Warburton diz, então, que não há nada que impeça uma série desse gênero e que por isso o argumento de Aquino estaria errado. Warburton está certo. O problema é que, mais uma vez, Aquino não disse o que Warburton acha que ele disse.
Aquino retira seu argumento de Aristóteles e este formula sua prova tendo em vista a eternidade do mundo. O mestre macedônio acreditava que não havia um momento tal em que não se pudesse pensar em um momento anterior. Em outras palavras, não importa o quão recuado seja o regresso temporal, sempre é possível recuar mais.
Esse é um outro ponto em que há muita confusão. É perfeitamente possível recuar indefinidamente em uma série na qual José gera Pedro, João gera José, Isaac gera João e assim por diante. Isso é uma série regressiva de causas acidentais.
José foi gerado por João, mas não necessita de João para gerar Pedro. É certo que Pedro não existiria sem que João gerasse José e José gerasse Pedro. Contudo, José poderia não ter gerado Pedro e se porventura decidisse gerá-lo, não necessitaria de seu pai em nada para gerar Pedro.
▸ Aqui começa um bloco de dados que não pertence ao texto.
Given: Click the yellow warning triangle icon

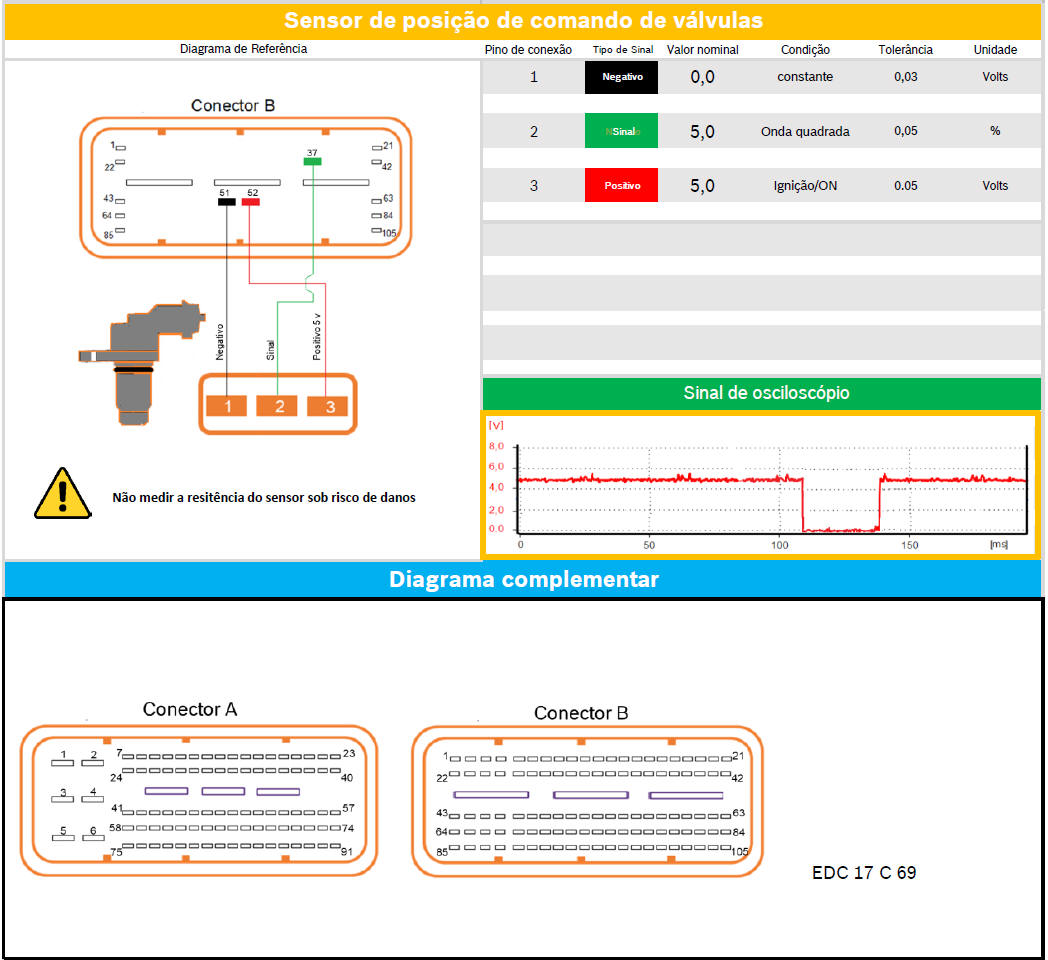Looking at the screenshot, I should pyautogui.click(x=62, y=493).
Esse é o ponto.
O fato é que Pedro deve sua existência a João e João dotou Pedro de uma capacidade - a de gerar descendentes - que não depende mais do próprio João. Pedro pode gerar descendentes independentemente de João assim como este pôde gerar Pedro independentemente de seu pai, João.
Cumpre notar que nada impede que uma cadeia assim seja infinita em um regresso temporal. Todavia, Aquino admite isso e distingue esse gênero de série de um outro gênero de série regressiva que não pode ser infinito. É a série de causas simultânea e essencialmente ordenadas.
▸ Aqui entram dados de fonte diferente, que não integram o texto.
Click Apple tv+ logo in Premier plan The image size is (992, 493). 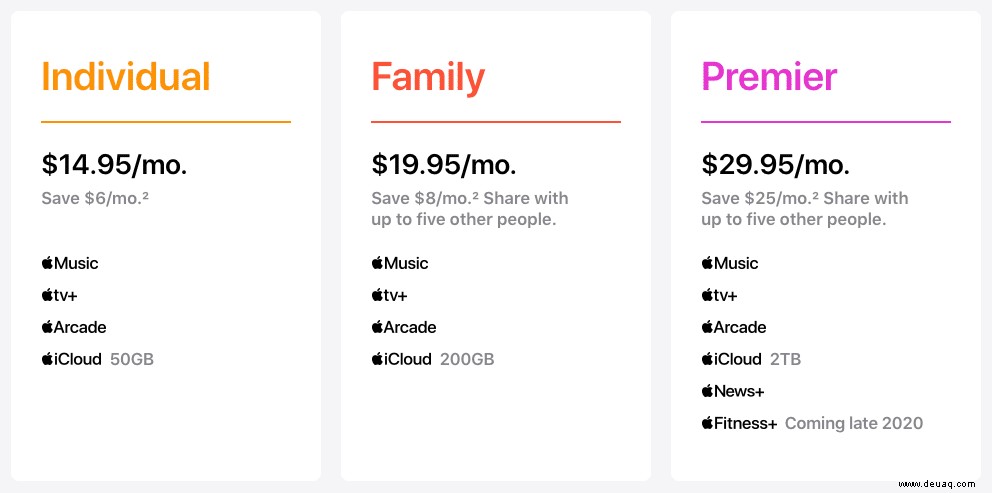(x=719, y=295)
Para que eu esteja aqui e agora escrevendo, há uma série de causas que atuam simultaneamente e que, se fossem infinitas, eu não estaria aqui escrevendo. São as causas essencialmente ordenadas, isto é, causas cuja existência depende das anteriores e estas das anteriores.
Nesse gênero de série, cada movido é movido pelo anterior simultaneamente como uma mão que move uma vareta que move uma pedra que move uma folha. O movimento de cada um dos moventes não vem dele mesmo, mas do anterior e dele depende inteiramente. Ou seja, em si mesmos, nenhum dos motores tem poder de mover o subsequente, recebendo esse poder do anterior e este, por sua vez, o recebe do anterior e assim por diante.
Em uma série desse gênero, em que nenhum dos motores tem em si mesmo o poder de mover, é necessário um motor que mova sem que receba de outro seu poder de mover. Em outras palavras, esse motor deve estar fora da série de moventes essencialmente ordenados.
No caso da folha que é movida pela pedra que é movida pela vareta, nem a pedra e nem a vareta movem com poder próprio e, se deixadas a si mesmas, nada moveriam e nem se moveriam. Elas recebem seu poder de mover do motor anterior e, em conjunto, simultaneamente, recebem seu poder da mão. Esta sim, é o motor verdadeiro.
Por conseguinte, não é possível um regresso infinito de causas simultânea e essencialmente ordenadas. Deus é o motor que move sem ser movido por um anterior.
Ao confundir o regresso infinto temporal de causas como o regresso infinito de causas essencialmente ordenadas, Warburton cria um espantalho do argumento aristotélico-tomista. Embora tal erro seja frequente, isso não o torna menos importante ou menos reprovável. Principalmente em uma obra que promete ao leitor uma introdução fiel ao pensamento dos filósofos clássicos.